- Developer: The Game Bakers
- Publisher: The Game Bakers
- Director: Emeric Thoa
- Composer: Danger
- Engine: Unity
- Platforms: Microsoft Windows; PlayStation 5; Xbox One; Xbox Series X/S; Nintendo Switch; PlayStation 4;
- Release: Windows, PS5, Xbox One, Xbox Series X/S December 3, 2020 Switch, PS4 February 4, 2021
- Genre: Role-playing
- Modes: Single-player, multiplayer

= Haven (video game) =

2020 video game

Haven is a 2020 role-playing video game developed and published by The Game Bakers.
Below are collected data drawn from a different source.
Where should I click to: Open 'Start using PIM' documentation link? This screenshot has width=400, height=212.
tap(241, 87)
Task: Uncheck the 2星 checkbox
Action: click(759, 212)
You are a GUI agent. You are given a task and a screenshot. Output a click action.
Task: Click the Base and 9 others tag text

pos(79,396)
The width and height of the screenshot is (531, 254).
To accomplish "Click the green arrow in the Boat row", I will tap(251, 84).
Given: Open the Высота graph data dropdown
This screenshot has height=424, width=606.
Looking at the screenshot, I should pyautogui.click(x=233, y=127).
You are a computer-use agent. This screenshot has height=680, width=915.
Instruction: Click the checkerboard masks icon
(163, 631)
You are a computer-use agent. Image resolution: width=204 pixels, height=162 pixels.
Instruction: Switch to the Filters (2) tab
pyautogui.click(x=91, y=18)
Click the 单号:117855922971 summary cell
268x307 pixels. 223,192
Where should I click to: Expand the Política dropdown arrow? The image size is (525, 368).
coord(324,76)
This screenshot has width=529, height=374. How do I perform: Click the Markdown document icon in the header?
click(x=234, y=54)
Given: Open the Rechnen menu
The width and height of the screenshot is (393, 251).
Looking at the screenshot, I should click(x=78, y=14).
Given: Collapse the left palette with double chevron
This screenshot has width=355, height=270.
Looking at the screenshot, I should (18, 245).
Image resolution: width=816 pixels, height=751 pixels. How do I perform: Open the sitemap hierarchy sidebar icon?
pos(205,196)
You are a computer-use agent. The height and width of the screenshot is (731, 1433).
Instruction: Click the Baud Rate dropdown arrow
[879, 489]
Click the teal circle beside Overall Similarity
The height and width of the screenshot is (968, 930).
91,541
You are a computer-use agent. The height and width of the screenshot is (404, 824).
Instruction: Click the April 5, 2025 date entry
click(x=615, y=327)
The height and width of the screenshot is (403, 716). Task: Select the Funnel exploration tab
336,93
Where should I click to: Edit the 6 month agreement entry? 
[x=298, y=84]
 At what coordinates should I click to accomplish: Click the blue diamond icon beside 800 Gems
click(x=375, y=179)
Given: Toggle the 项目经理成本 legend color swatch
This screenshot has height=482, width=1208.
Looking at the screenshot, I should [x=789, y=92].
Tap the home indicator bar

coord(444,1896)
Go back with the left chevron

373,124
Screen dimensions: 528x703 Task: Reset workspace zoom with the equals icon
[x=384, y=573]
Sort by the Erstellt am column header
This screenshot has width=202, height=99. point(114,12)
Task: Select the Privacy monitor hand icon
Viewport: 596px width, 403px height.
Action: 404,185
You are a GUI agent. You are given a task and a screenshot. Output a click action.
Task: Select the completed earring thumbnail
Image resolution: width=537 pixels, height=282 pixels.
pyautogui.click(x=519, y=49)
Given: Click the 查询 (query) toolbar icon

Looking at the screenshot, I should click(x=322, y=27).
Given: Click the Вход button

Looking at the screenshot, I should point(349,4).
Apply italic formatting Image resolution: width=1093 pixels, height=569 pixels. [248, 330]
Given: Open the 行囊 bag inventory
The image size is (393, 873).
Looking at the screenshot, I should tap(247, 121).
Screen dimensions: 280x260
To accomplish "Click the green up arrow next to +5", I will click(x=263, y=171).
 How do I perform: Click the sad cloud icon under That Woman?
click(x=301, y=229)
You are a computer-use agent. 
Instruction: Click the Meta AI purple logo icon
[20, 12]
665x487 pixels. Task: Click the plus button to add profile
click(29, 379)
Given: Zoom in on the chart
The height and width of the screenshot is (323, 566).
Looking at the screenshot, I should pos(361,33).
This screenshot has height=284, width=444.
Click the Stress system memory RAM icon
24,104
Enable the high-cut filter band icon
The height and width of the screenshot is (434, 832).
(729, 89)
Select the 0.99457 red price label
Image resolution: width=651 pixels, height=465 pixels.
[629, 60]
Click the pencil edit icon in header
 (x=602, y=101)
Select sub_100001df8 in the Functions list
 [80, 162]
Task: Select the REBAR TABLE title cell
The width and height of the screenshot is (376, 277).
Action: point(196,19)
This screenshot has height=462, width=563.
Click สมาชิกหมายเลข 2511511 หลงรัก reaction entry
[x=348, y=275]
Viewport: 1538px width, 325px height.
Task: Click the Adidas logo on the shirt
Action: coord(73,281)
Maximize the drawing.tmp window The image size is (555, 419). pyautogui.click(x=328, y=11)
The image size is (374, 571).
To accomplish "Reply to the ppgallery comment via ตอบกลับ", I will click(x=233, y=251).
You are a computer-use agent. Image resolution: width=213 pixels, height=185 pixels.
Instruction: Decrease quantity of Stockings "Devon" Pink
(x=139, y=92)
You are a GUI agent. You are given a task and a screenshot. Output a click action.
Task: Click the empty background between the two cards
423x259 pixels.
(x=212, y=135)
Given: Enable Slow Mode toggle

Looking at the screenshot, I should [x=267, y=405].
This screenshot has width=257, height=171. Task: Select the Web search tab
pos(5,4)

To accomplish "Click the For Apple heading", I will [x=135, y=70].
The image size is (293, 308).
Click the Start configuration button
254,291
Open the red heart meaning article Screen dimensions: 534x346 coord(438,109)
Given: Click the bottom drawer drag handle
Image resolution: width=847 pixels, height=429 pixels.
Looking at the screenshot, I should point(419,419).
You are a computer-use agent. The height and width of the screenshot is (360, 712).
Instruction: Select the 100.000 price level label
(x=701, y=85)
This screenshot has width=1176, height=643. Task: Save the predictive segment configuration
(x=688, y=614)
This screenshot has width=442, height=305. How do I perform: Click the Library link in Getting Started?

The game was released for PlayStation 5, Windows, Xbox One, and Xbox Series X/S in December 2020, while versions for PlayStation 4 and Nintendo Switch were released in February 2021. It received mixed reviews from critics, who were divided about the story.

==Gameplay==
Haven is a third-person role-playing game with survival game elements. The game is about two lovers, Yu and Kay, who escape to an uninhabited lost planet called Source. The player can control either character, or play in co-op multiplayer with another person, as they search for materials and resources for the Nest, their spaceship. The two protagonists are equipped with a pair of anti-gravity boots, which are used to navigate the world and glide on "flow threads". Occasionally, players will face hostile rusted creatures. The game features real time combat, which requires the players to coordinate and utilize the skills of both Yu and Kay. At the Nest, players can craft new items, rest and heal, and cook food using the resources and ingredients collected in the world.

==Plot==
Haven focuses on Yu and Kay, two fugitives in love that have escaped from an oppressive authoritarian society called "the Apiary", one which forces couples into arranged marriages. Running away to a mysterious planet called Source, they navigate through the strange world in search for resources while fighting hostile inhabitants along the way.

Yu and Kay successfully flee through the flow bridge that connects the planets and begin a new life on Source together, but as their floating island crumbles, their ship is damaged. They begin to explore Source to work on repairing it, and realize that the Apiary had colonized Source at some point. There is also a mysterious spreading contagion called Rust. After the Apiary sends drones after them, the pair decide to video call Yu's mother, who reveals Source's strange floating island state is the result of Apiary's disastrous experiments to harvest Flow and study Rust only 20 years ago. After Kay's pendant opens a door on Source, they realize that Kay's parents probably died on Source during that incident.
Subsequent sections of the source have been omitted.